I don’t care much about genres or pigeon hole myself in any corner. I make indie left-of-center house music in all its forms, and try to keep it accessible enough so your little sister will also get it. I try to keep it fun and playful but (hopefully) with a certain class and originality so it’s never cheap. Up for the outside world to decide if that works out.
“Givin’ Up” is a prime example: it’s kinda house. kinda disco, almost pop. Was there anything, in particular, you were aiming for with this one?
(laughs) Not at all. I kinda go with the flow and see where the track takes me. You have the type of artists that really focus on what’s trendy right now and suppose I’m the opposite. I focus on avoiding the things that have already been done a lot. So it always feels fresh to me. The downside of this is it sometimes doesn’t connect with the hypes at that moment, but I feel I’ve come to a point in my career where I can ignore all that and seem to have gathered a loyal fanbase who appreciate it.
What’s been the most challenging thing about running your Animal Language label?
It can be challenging to find the right music. So some years we release only a few records, just because we didn’t find the right ones. Also as a small boutique record label you don’t have the political clout and manpower that big labels have. But it’s also its charm. It’s like comparing the local bakery to Tesco’s.
And the most rewarding?
The freedom to release whatever, whenever.

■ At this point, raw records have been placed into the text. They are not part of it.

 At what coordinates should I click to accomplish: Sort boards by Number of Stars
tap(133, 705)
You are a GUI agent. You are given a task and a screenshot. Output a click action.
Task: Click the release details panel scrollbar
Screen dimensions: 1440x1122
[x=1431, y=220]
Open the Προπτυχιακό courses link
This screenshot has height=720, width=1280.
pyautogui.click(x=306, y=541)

When I set the label up in 2008 it was just after Exceeder. So labels only wanted to release my more accessible stuff as they were smelling money – which is fair enough. But I also wanted to keep the freedom to still be able to release all sorts of weirder stuff too and not be depending on anyone else for that. So that was the foundation for Animal Language. Fast forward to today: it’s also a platform where I can release new talent on, and we throw all sorts of raves in and around Amsterdam under the Animal Language flag.
If you could put on your dream party to celebrate the end of Covid, who would be on the lineup?
Basement Jaxx, Bufi, Alexander Robotnick, Armand van Helden, Chemical Brothers, Modeselektor, and I’d like to put on a few records too
What’s the most important thing you’ve learnt over the last extraordinary year?
I always considered myself to be quite a calm and balanced person. But didn’t realize till now how much 25 years of DJ tours, travels and heavy nights have been a part of my life’s balance. I’ve really noticed I’m missing some form of action.
What else should we be looking out for from you this year?
I’ve just written and recorded a 55 person symphonic orchestra. It was quite a project. Due to social distance, we had to record them in two separate halls simultaneously so they could all keep distance and had a conductor lead them through TV screens. But it was an awesome experience hearing such a machine playing your music. Like flying a Boeing. Oh… and some new remixes and collabs I’ve done, and other projects and… well you can imagine being locked in a studio for a year I’ve made quite a lot of new bits that will come your way at some point in time. Or not of course.